Stored items
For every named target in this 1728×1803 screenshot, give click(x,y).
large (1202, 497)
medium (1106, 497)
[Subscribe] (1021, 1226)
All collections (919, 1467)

==

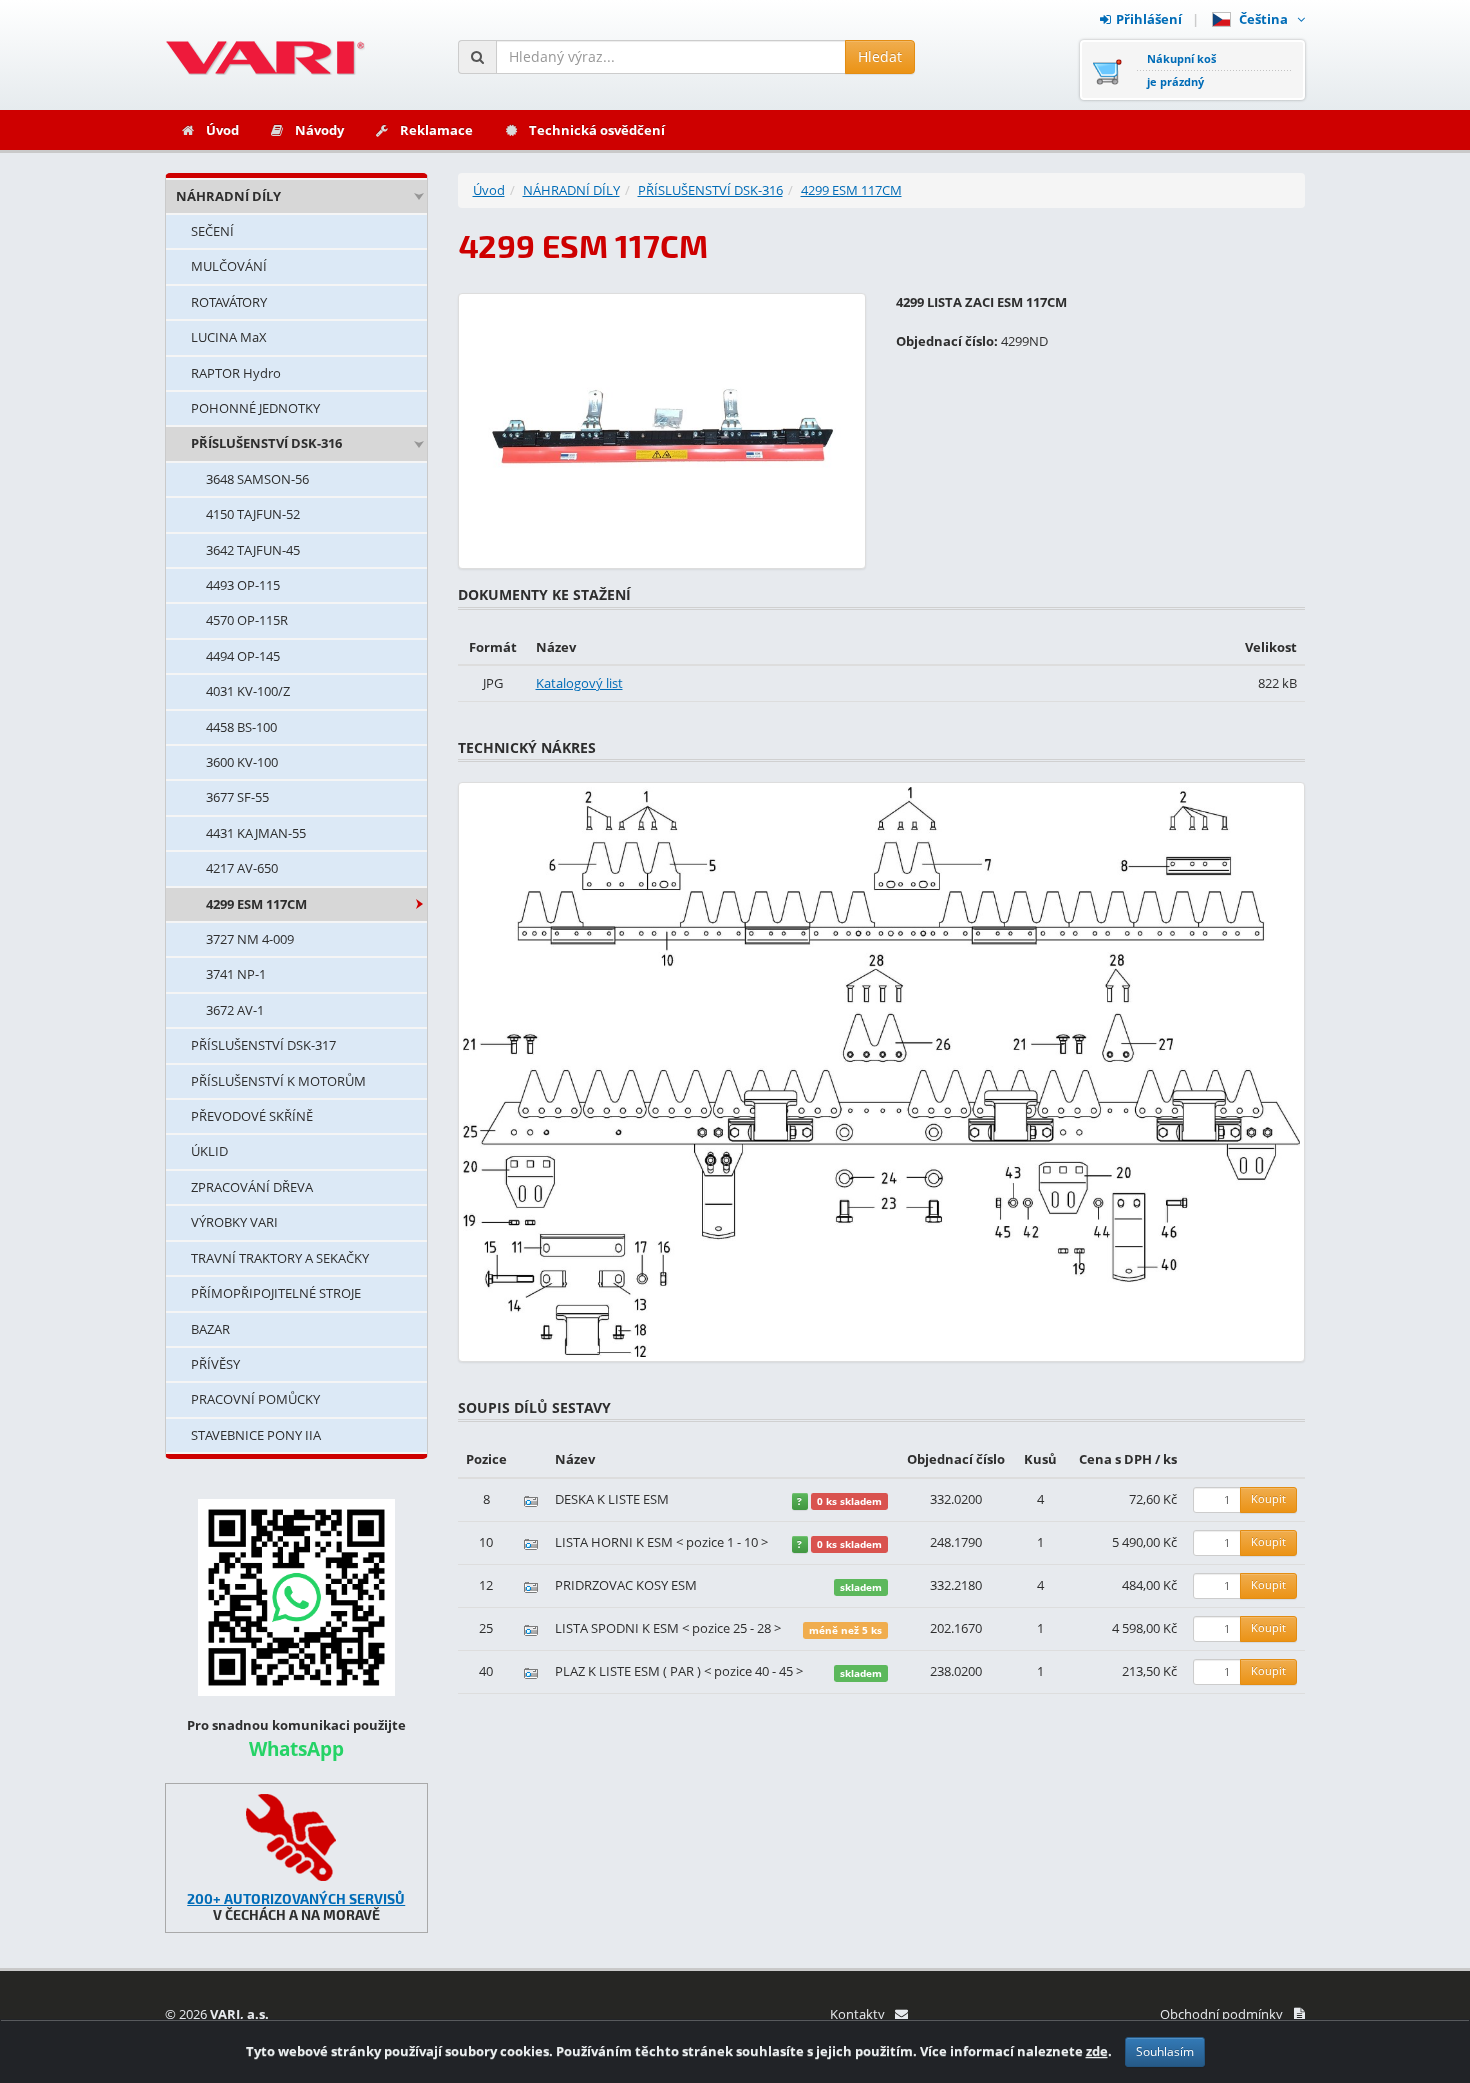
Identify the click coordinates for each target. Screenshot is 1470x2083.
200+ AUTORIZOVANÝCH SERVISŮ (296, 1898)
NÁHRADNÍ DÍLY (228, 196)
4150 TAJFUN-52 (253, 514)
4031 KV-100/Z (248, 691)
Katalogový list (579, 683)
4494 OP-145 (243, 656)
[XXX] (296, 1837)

** PROBLEM TO WORK ON **
With "target" as the word to match, copy each line of the records that has it.

** SOLVED EXERCISE **
For every named target in this 1728×1803 screenshot, give click(x,y).
Identify the click coordinates for each target. Screenshot is 1470x2083.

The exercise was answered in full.